Hillary Fights for Traffickers
Hillary Clinton currently heads her husband's Interagency Council on Women, which is leading the fight to redefine prostitution in a way that would effectively legalize trafficking, making it virtually impossible for governments to fight the global slave trade. Hillary's Council is participating in negotiations in Vienna over language. Her group supports qualifying the word "trafficking" to apply only to "forced" prostitution.
According to the CIA, up to 2 million women and girls worldwide are trafficked each year. More than 50,000 are brought into the United States and forced into sexual bondage. Clearly, governments and the U.N. are not taking nearly enough action against this trade. Any governmental discussions on trafficking should be focused on how to more effectively counter trafficking.
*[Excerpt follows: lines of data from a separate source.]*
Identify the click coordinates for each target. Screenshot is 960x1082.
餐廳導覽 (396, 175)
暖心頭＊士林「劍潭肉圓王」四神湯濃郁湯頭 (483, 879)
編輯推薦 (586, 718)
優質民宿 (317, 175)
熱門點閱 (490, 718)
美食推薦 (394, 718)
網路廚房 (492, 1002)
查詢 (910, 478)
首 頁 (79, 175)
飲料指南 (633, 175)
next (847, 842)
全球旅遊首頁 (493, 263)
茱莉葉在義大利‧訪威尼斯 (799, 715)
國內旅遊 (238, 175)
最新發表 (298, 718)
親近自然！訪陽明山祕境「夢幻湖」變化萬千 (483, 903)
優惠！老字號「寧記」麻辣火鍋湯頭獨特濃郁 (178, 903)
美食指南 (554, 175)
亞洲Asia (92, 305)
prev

Instead, governmental groups, particularly in the U.S. and Europe, are trying to figure out how to make trafficking easier for the traffickers.
Feminists, along with some religious leaders, are fighting to defend the long-standing U.N. language which outlaws the trafficking of human beings for any reason, voluntary or coerced. The 1949 convention requires punishment of any person who "exploits the prostitution of another person, even with the consent of that person."
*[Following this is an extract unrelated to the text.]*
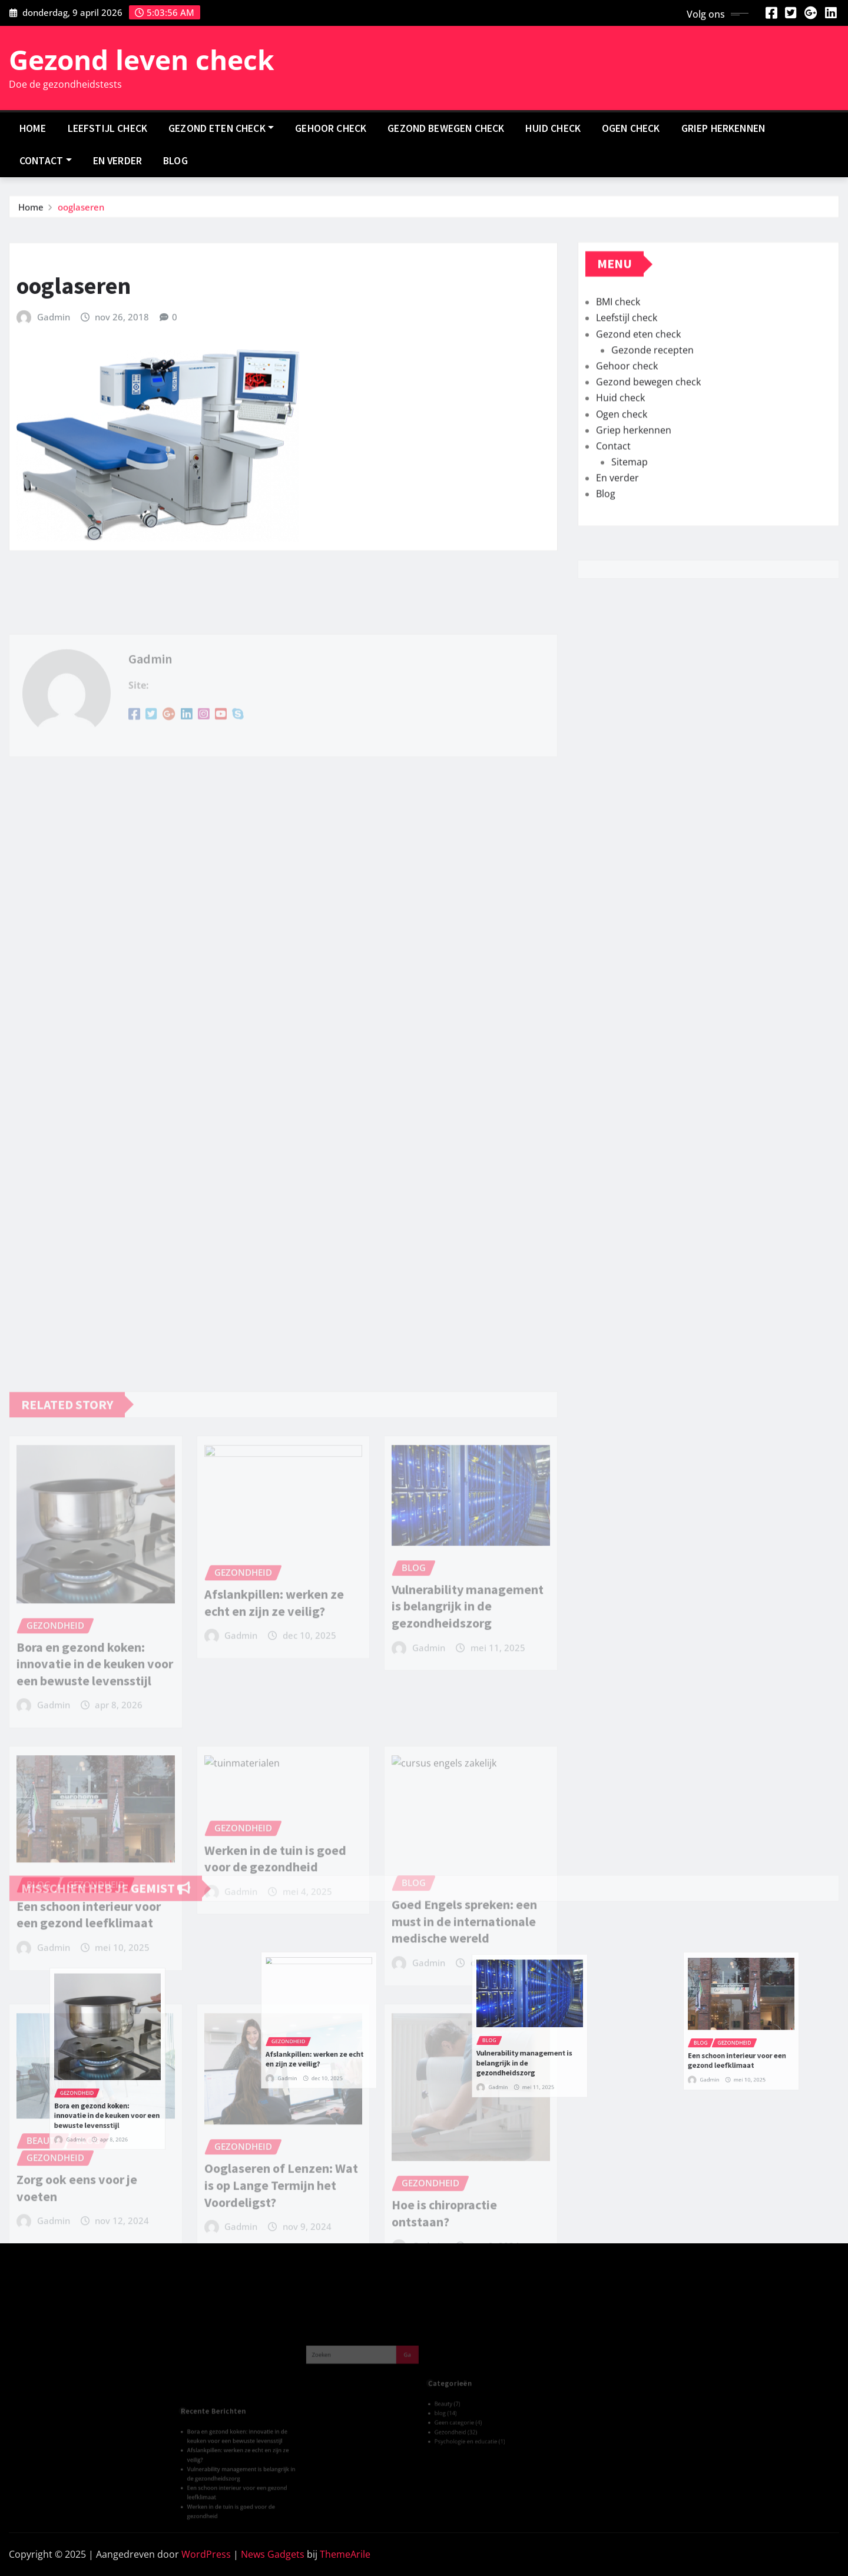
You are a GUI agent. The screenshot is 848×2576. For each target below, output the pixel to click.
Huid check (553, 128)
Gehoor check (330, 128)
Limiting the crime of trafficking to "forced" prostitution would fail to "cover some of the most common methods of sex trafficking which prey on and profit from the economic desperation of women, girls, and their families by securing their 'consent' to sale in prostitution," wrote feminist leaders Gloria Steinem and Patricia Ireland. Such a change in language would pave the road for criminals and businessmen to practice their slave trade without harassment or interference from government.
From a legal standpoint, the new U.N. wording would be "a virtual bar to prosecution," warns J. Robert Flores, a former prosecutor with both the New York District Attorney and the U.S. Department of Justice. The phrase "forced prostitution" would place the traffickers' victims--typically poor women displaced in a foreign land--in the impossible situation of having to prove their prostitution was coerced.